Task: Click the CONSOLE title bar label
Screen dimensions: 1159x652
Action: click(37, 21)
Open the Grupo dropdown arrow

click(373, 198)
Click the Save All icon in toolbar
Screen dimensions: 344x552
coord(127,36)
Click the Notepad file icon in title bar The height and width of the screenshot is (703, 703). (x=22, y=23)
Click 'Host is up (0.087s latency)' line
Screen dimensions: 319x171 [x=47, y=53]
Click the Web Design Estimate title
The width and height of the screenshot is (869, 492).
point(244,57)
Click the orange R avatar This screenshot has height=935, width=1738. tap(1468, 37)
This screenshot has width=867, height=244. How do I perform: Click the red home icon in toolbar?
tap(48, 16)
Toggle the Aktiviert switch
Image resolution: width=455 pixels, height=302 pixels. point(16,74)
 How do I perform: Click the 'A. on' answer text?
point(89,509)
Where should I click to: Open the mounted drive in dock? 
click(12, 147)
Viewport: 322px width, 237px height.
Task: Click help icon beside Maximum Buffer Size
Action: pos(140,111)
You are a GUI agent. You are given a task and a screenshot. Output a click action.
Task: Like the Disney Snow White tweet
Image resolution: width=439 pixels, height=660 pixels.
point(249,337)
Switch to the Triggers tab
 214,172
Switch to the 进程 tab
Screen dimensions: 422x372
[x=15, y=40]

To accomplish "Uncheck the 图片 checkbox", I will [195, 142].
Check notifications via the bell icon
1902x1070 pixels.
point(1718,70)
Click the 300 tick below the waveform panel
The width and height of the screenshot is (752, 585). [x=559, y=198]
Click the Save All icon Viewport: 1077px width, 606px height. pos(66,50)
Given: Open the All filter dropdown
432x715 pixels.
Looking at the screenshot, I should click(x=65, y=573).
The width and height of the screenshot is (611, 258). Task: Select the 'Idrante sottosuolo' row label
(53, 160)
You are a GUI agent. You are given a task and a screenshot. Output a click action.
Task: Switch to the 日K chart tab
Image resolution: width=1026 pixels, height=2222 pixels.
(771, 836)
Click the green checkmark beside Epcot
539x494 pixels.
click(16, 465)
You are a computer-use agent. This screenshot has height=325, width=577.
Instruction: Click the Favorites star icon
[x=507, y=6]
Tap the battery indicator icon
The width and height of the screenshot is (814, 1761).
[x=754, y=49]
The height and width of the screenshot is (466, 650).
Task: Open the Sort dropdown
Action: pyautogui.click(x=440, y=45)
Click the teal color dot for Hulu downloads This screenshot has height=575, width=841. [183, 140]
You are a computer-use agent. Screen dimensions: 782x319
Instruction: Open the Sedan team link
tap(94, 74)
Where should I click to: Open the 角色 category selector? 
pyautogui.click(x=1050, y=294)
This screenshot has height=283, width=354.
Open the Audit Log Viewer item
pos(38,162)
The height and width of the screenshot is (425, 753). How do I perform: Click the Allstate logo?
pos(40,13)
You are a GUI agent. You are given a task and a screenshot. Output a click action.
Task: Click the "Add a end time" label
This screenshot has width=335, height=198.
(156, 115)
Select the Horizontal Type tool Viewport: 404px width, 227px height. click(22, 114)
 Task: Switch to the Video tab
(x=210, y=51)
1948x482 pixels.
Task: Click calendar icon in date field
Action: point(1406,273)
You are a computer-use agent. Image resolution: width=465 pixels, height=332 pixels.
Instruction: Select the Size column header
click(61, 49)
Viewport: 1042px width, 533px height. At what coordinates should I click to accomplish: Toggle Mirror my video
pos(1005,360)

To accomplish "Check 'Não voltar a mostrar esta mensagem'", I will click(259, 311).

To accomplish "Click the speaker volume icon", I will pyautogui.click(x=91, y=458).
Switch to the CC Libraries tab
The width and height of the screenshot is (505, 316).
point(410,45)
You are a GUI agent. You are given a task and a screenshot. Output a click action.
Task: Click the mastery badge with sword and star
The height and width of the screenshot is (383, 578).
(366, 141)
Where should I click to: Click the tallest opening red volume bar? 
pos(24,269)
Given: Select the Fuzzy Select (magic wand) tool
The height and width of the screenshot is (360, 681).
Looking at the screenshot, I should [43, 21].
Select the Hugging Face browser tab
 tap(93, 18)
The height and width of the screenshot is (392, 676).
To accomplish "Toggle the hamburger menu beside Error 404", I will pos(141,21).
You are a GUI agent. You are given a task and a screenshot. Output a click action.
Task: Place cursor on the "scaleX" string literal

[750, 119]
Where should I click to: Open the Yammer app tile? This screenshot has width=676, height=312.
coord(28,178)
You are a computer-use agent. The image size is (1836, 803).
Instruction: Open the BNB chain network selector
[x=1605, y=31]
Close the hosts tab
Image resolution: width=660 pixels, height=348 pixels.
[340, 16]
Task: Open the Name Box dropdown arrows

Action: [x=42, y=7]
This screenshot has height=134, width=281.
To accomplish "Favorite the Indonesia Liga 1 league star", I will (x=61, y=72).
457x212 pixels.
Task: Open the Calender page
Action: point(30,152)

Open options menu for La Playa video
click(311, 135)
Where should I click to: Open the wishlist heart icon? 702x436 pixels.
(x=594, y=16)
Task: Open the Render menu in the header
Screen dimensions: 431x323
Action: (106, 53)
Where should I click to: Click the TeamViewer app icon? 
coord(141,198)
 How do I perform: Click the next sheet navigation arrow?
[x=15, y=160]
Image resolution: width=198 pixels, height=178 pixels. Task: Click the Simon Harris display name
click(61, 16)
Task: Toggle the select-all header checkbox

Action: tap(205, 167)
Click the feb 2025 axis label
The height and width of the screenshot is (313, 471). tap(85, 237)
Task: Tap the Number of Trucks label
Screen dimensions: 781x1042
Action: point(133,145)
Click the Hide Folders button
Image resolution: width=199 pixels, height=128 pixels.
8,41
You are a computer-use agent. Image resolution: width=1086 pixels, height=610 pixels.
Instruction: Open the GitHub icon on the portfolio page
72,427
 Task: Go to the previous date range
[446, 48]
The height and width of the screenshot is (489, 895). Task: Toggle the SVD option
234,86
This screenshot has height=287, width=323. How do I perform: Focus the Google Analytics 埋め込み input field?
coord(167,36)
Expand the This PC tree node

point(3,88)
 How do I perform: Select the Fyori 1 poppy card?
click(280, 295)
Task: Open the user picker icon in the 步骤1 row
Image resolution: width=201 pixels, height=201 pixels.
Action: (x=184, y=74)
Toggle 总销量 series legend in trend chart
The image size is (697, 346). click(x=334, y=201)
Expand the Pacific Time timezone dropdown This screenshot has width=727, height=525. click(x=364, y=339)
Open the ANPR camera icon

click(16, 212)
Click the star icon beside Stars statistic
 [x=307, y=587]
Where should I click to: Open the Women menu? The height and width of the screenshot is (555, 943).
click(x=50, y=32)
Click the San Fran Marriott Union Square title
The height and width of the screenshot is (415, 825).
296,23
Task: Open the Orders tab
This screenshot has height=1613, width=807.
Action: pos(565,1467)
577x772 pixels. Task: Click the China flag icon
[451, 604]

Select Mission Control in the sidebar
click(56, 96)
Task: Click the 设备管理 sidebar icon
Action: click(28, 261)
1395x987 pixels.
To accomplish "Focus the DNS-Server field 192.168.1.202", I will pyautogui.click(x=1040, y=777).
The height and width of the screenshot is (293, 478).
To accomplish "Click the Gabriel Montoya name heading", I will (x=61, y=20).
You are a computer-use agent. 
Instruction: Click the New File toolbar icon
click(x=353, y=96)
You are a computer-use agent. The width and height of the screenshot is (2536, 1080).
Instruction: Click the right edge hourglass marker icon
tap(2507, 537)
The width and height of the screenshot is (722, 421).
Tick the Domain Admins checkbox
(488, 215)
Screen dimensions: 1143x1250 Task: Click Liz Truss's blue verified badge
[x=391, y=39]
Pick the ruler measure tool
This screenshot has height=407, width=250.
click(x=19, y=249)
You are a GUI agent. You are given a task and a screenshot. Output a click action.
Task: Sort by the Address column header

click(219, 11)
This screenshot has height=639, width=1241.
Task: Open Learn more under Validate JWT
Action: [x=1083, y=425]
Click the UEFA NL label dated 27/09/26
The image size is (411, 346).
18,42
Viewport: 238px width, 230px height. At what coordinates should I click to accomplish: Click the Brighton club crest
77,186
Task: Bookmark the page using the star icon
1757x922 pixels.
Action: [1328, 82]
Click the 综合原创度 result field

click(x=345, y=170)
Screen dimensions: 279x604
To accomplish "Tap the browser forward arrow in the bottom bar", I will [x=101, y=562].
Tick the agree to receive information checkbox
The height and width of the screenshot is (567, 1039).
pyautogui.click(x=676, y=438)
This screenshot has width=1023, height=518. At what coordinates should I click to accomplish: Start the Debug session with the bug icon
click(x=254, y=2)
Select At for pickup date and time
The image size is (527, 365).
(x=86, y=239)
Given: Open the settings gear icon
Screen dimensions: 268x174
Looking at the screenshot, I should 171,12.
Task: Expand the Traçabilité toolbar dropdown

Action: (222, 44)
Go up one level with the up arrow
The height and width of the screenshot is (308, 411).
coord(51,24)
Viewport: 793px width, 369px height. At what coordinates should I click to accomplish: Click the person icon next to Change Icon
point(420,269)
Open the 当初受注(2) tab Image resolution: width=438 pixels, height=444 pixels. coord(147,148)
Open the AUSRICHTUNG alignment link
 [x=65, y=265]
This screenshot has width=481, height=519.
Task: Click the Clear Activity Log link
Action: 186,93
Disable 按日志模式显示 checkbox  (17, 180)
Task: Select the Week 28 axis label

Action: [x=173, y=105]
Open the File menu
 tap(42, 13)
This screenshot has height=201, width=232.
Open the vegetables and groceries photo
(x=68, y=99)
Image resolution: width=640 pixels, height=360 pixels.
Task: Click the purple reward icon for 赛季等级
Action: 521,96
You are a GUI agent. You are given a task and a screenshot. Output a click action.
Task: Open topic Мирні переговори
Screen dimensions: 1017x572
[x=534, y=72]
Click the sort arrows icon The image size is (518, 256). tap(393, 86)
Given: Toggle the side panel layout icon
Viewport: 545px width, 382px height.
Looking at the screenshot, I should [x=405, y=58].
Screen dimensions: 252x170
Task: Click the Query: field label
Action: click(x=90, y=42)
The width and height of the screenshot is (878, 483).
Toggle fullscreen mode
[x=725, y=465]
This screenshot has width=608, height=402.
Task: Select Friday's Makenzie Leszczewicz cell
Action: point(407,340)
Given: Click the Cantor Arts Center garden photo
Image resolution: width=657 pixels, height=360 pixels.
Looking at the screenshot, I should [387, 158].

========================================================================

Please write out the items starting with the line containing "This screenshot has height=201, width=232." and going on through the line containing "[x=534, y=72]".

This screenshot has height=201, width=232.
Open the vegetables and groceries photo
(x=68, y=99)
Image resolution: width=640 pixels, height=360 pixels.
Task: Click the purple reward icon for 赛季等级
Action: 521,96
You are a GUI agent. You are given a task and a screenshot. Output a click action.
Task: Open topic Мирні переговори
Screen dimensions: 1017x572
[x=534, y=72]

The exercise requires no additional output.